Undici gli anni passati tra impalcature e speranze per la ricostruzione. Undici le case realizzate dopo il violento sisma che nel 2009 infranse sogni e vite.
Questo piccolissimo borgo di origine medievale, a pochi km dall’epicentro del terremoto dell’Aquila, non sembra essere tra le priorità della ricostruzione.
Le case agibili sono molto poche. Quelle abitate ancora meno. Quello che non ha fatto la scossa del 6 aprile 2009 l’hanno fatto l’incuria e il disinteresse. Nessun intervento di recupero ha interessato questo borgo, oggetto solo di un reticolato di puntellature per assicurare una minima messa in sicurezza.
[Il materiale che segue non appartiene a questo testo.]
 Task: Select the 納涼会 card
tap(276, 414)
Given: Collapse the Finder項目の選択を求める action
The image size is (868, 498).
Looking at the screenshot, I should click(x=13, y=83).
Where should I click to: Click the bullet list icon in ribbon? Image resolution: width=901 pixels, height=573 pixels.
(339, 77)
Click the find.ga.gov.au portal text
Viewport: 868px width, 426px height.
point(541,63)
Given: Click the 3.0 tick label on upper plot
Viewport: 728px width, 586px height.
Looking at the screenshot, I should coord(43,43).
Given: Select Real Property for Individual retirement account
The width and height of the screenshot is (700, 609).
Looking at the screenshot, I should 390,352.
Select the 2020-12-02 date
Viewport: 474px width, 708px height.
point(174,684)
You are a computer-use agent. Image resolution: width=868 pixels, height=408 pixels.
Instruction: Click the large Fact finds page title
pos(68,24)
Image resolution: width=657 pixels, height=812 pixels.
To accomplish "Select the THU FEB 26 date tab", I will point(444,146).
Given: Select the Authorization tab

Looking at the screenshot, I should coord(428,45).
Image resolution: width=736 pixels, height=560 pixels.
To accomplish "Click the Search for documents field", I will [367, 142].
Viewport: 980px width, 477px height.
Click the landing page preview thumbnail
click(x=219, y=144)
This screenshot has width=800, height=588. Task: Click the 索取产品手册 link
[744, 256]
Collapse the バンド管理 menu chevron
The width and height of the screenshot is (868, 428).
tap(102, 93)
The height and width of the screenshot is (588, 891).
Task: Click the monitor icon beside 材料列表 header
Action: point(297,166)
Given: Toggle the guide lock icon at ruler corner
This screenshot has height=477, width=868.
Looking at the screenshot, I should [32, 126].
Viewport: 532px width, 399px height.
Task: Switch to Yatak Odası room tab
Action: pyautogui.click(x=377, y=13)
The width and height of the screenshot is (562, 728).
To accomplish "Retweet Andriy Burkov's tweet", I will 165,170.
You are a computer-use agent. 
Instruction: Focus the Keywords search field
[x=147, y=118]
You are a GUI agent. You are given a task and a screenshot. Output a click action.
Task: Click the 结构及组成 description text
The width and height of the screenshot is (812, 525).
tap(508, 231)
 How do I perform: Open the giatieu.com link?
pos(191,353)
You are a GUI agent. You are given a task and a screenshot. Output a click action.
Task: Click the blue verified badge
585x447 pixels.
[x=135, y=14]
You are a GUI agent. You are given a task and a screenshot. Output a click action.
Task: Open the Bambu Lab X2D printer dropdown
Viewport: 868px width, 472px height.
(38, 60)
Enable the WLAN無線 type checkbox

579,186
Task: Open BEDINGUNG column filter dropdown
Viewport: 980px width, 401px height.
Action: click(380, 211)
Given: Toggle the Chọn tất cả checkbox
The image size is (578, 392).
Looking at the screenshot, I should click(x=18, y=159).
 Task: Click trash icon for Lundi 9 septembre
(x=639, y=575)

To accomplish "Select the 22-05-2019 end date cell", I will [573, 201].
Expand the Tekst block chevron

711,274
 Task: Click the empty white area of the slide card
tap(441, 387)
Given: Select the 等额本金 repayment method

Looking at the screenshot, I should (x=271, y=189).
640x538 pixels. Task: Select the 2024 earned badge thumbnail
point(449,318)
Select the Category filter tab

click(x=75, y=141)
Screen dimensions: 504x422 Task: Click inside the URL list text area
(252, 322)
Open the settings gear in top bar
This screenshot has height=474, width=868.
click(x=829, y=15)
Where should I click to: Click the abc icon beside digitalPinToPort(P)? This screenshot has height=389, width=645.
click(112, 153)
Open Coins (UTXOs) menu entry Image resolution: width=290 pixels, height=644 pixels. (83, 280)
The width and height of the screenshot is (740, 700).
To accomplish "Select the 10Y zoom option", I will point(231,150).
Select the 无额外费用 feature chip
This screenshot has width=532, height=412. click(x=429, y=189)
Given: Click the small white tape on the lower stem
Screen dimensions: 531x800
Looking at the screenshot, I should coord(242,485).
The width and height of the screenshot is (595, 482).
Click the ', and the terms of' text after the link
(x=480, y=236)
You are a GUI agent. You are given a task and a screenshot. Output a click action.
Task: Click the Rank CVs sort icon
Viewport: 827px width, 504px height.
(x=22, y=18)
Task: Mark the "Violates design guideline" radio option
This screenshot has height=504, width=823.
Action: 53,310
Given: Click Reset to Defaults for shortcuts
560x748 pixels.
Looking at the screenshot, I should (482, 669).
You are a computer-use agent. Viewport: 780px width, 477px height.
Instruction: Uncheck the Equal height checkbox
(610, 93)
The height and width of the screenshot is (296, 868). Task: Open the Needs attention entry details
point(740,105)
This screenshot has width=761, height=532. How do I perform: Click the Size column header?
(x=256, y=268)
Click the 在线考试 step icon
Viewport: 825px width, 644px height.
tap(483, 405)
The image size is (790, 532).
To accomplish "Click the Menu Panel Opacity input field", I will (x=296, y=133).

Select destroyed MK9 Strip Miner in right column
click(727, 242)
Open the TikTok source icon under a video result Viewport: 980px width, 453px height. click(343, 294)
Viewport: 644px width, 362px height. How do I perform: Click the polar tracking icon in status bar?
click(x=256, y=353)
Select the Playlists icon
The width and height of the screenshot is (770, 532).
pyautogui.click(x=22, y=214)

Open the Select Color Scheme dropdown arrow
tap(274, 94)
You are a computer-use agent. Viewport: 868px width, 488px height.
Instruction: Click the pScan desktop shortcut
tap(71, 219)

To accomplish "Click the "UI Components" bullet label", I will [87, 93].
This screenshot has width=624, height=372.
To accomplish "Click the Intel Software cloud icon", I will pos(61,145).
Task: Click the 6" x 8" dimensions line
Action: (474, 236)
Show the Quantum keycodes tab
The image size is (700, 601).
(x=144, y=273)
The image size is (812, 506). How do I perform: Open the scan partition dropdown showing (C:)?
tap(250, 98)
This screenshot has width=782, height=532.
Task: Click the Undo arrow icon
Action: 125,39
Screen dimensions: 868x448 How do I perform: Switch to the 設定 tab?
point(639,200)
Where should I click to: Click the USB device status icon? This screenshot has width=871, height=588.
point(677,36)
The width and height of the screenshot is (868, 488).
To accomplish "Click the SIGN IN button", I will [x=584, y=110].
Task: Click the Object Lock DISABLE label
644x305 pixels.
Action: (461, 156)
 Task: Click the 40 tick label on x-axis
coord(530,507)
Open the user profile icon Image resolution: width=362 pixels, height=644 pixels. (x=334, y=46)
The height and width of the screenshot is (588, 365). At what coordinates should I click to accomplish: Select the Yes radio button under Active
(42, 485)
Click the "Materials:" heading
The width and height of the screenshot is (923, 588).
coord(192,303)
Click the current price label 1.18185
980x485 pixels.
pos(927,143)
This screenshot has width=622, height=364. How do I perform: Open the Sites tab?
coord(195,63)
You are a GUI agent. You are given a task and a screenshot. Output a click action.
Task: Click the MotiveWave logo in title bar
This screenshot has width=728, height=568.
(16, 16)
Sebbene dimenticato dalle istituzioni, il suo ricordo è rimasto vivo tra i pochissimi abitanti che hanno combattuto per restare. Il centro storico è estremamente pittoresco e ben tenuto dagli anziani del posto, che ne parlano appassionatamente ai pochi “forestieri” che qui vi arrivano di passaggio dal capoluogo. Le tortuose stradine si diramano tra ruderi e vecchi palazzotti signorili. Uno di questi fa sfoggio di uno splendido leone in marmo: è stato trafugato dalla città romana di Amiternum, ci fa sapere un anziano nel posto. Qui in molti han fatto fortuna grazie ai materiali di spoglio provenienti dal sito archeologico. I maestosi portali in marmo si alternano alle porticine in legno delle case di contadini e pastori: ai tempi della transumanza questo era un importante punto di collegamento con il Tavoliere delle Puglie. Adesso la realtà è fatta di vecchie case, di vicoli coperti d’asfalto, di silenzio, di volti di anziani che si aggirano quasi smarriti in un posto che forse non riconoscono più. Così, nel tentativo di farlo rivivere nel presente, ogni angolo e scorcio del borgo, anche il più desolato, è stato arricchito con una brillante palette floreale. È la vita che cerca la propria rivincita sulle finestre spalancate, sui muri segnati dal tempo e dal terremoto e su questo silenzio che urla rabbia e si spegne in rassegnazione.